Significance level was set to voxel p < 0.01 with Gaussian random field correction for cluster p < 0.01, the color bars were t value. HC: healthy control, DS: deficit schizophrenia, NDS: non-deficit schizophrenia. L: left, R: right. A: the difference in ALFF values between DS and HC, red and blue respectively represent regions where DS had higher and lower activity compared to HC. B: the difference in ALFF values between NDS and HC, red and blue respectively represent regions where NDS had higher and lower activity compared to HC. C: the difference in ALFF values between DS and NDS, red and blue respectively represent regions where DS had higher and lower activity compared to NDS.
ReHo
Compared to HCs, there were significant differences in ReHo of various brain regions in DS and NDS patients (Fig. 4A, B). Specifically, DS demonstrated a noteworthy increase in ReHo in brain regions, including the Parietal, and Occipital Lobes. Conversely, a significant decrease in ReHo was noted in the PCUN.L, PCUN.R and Frontal Lobes (Fig. 4A). The ReHo of the NDS exhibited a significant reduction in MFG.L, MTG.L, SFG.R, SFG.L and Frontal Lobes, while experiencing a noteworthy increase in the orbital part of superior frontal gyrus, the brain region encompassing the Parietal, and Occipital Lobes (Fig. 4B). In comparison to NDS, the ReHo of DS exhibited a significant decrease in MFG.R (Fig. 4C). The results of zReHo comparisons among DS, NDS and HCs are presented in Table 3.
Significance level was set to voxel p < 0.01 with Gaussian random field correction for cluster p < 0.01, the color bars were t value.

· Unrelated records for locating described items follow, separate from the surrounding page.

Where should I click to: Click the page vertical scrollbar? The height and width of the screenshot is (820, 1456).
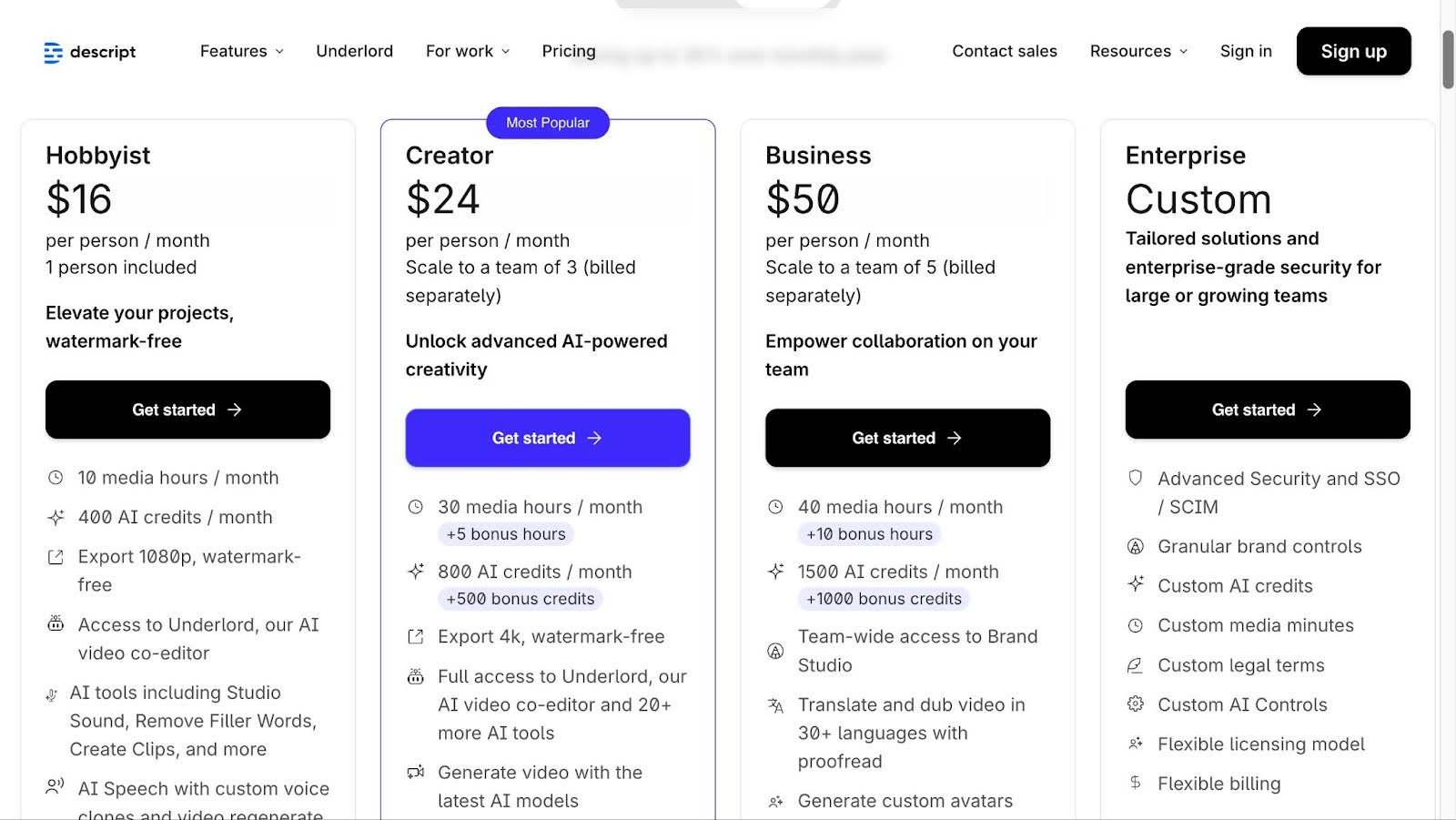pyautogui.click(x=1448, y=59)
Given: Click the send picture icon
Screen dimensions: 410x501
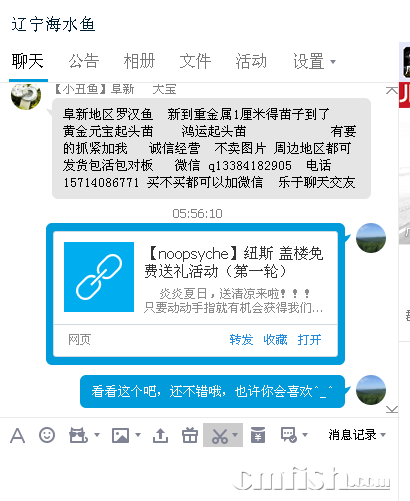Looking at the screenshot, I should click(x=120, y=435).
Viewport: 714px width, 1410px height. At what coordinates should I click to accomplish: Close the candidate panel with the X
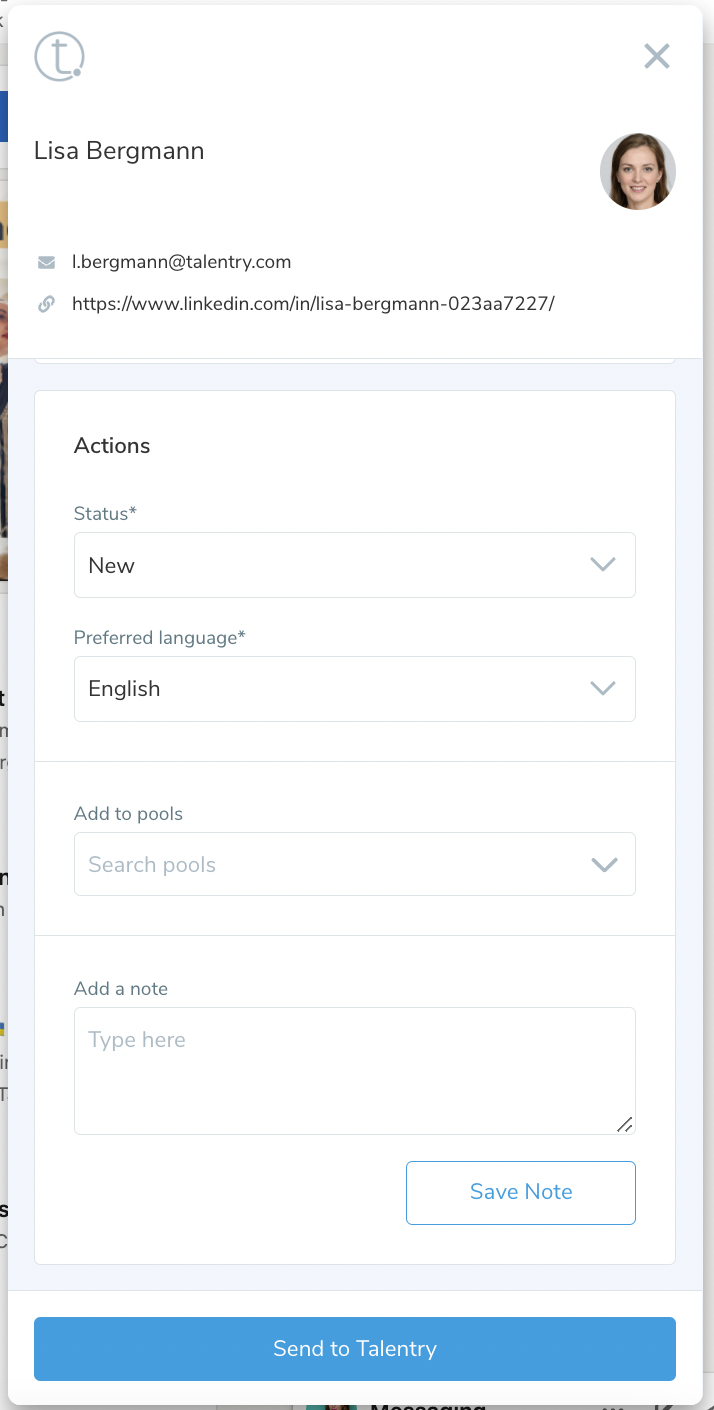click(656, 56)
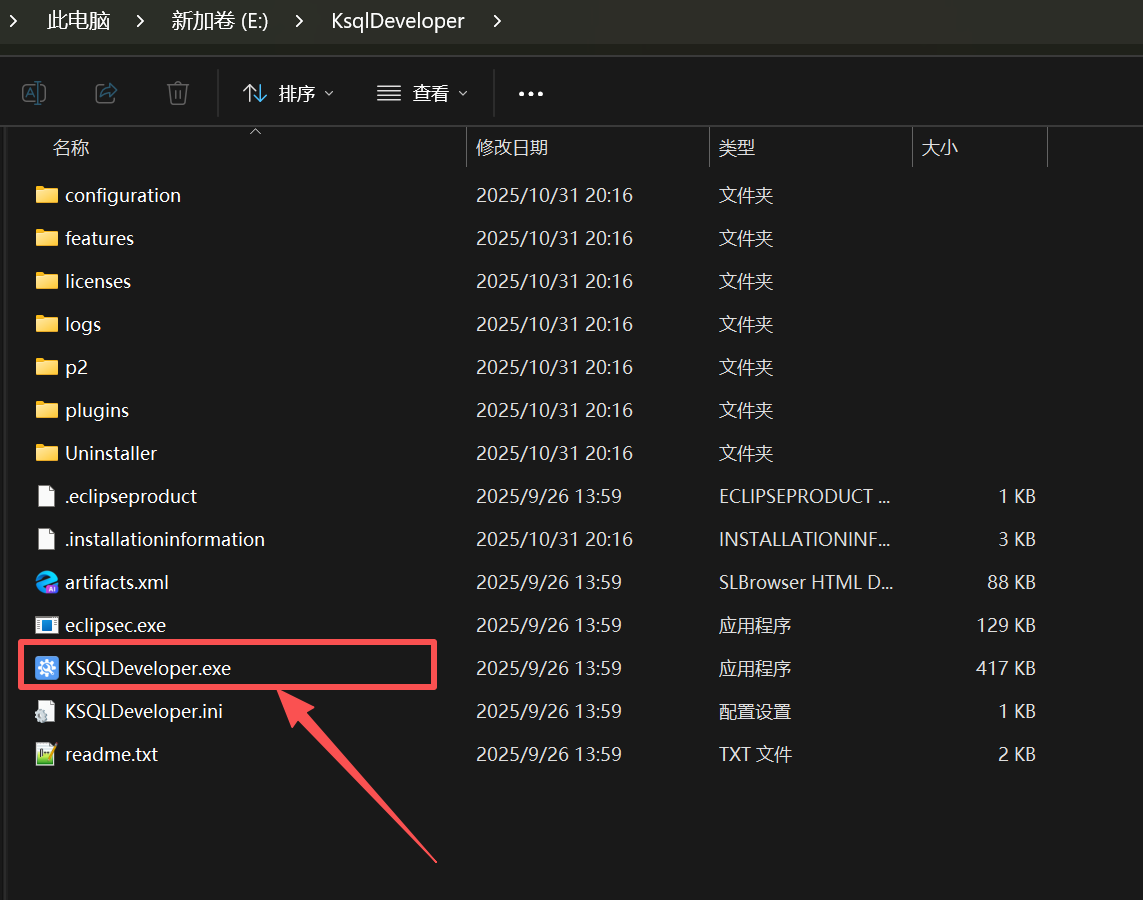The image size is (1143, 900).
Task: Select the .installationinformation file
Action: 164,539
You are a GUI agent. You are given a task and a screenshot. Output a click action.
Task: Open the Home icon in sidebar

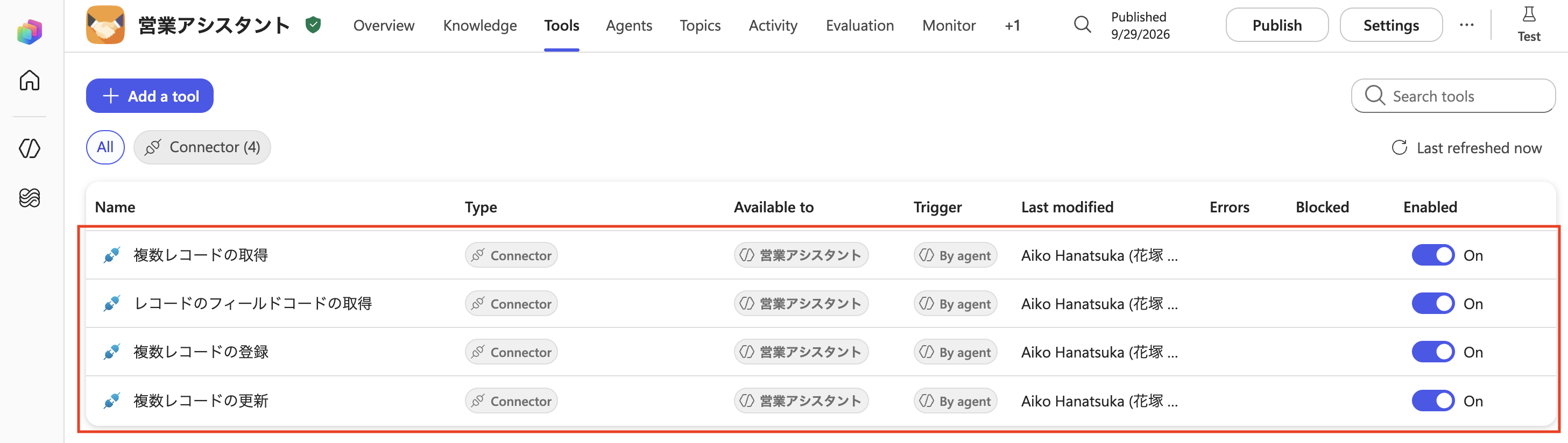tap(29, 80)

HC healthy control, DS deficit schizophrenia, NDS non-deficit schizophrenia. L left, R right. A: differences in ReHo values between DS and HC groups, red and blue respectively represent regions where DS had higher and lower activity compared to HC. B: differences in ReHo values between NDS and HC groups, red and blue respectively represent regions where NDS had higher and lower activity compared to HC. C: differences in ReHo values between DS and NDS groups, red and blue respectively represent regions where DS had higher and lower activity compared to NDS.
Functional connectivity
Analysis of FC was performed only in DS and NDS. The results of FC comparisons among DS, NDS are presented in Table S3–S10. When comparing NDS to DS, functional connectivity strengths between distinct brain regions, using the different brain regions in ALFF as seed points, the intensities of functional connectivity between ITG.L and Right Corpus Callosm, ITG.L and PCUN.R, ITG.L and STG.R, as well as PCUN.R and CG. R exhibited marked decreases in DS, Conversely, there were notable increases in functional connectivity strength observed in DS, particularly between PCUN.R and INS.R, as well as between PCUN.R and MFG.R. The different brain regions in ReHo were used as seed points, and the results suggested, DS demonstrated lower strength of functional connectivity between MFG.R and IFG.R compared to NDS (Fig. 5A–C). When employing expanded brain regions as the seed points, a marked increase in functional connectivity strength was observed within the DS between INS.L and ANG.L. Conversely, significant reductions were noted in connectivity between INS.L and MFG.R, INS.L and MFG.L, as well as INS.L and CG. L (Fig. 6A). When INS.R was used as the seed point, a significant reduction in functional connectivity strength was observed within the DS between INS.R and MFG.R. Conversely, there was a notable increase in functional connectivity strength between INS.R and ANG.R, INS.R and PCUN.L, as well as INS.R and ANG.L (Fig. 6B). In DS, the functional connectivity strength exhibited a significant decrease between PoCG.R and THA.L, ROL.R and MFG.R, ROL.R and CG.R, ROL.R and MFG.L, while it showed a notable increase between PoCG.R and mSFG.L, ROL.R and ANG.L (Fig. 6C, D).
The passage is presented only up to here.